[Data listing]
◇ ◇ ◇ ◇ ◇ ◇ ◇

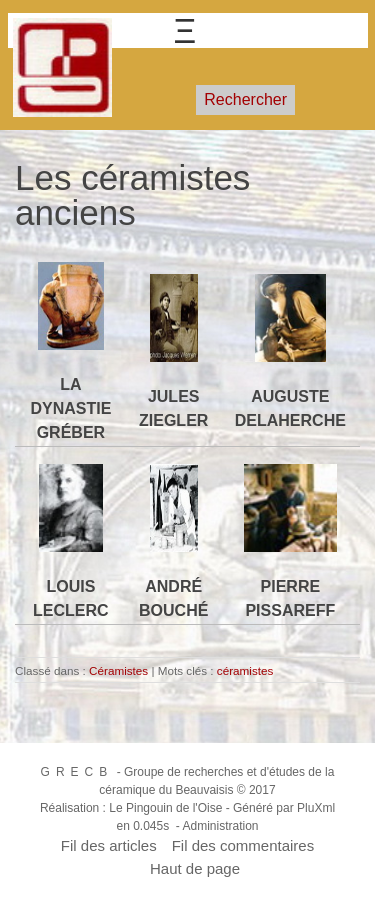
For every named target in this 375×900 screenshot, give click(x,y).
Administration (221, 826)
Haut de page (195, 868)
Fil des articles (109, 845)
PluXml (316, 808)
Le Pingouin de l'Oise (165, 808)
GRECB (77, 772)
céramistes (245, 670)
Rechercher (245, 99)
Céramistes (118, 670)
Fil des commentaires (243, 845)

◇ ◇ ◇ ◇ ◇ ◇ ◇

= PROMPT =
Copy all of the data above word for word, leaving out the pictures.

= ANSWER TO THE TASK =
For every named target in this 375×900 screenshot, give click(x,y).
Administration (221, 826)
Haut de page (195, 868)
Fil des articles (109, 845)
PluXml (316, 808)
Le Pingouin de l'Oise (165, 808)
GRECB (77, 772)
céramistes (245, 670)
Rechercher (245, 99)
Céramistes (118, 670)
Fil des commentaires (243, 845)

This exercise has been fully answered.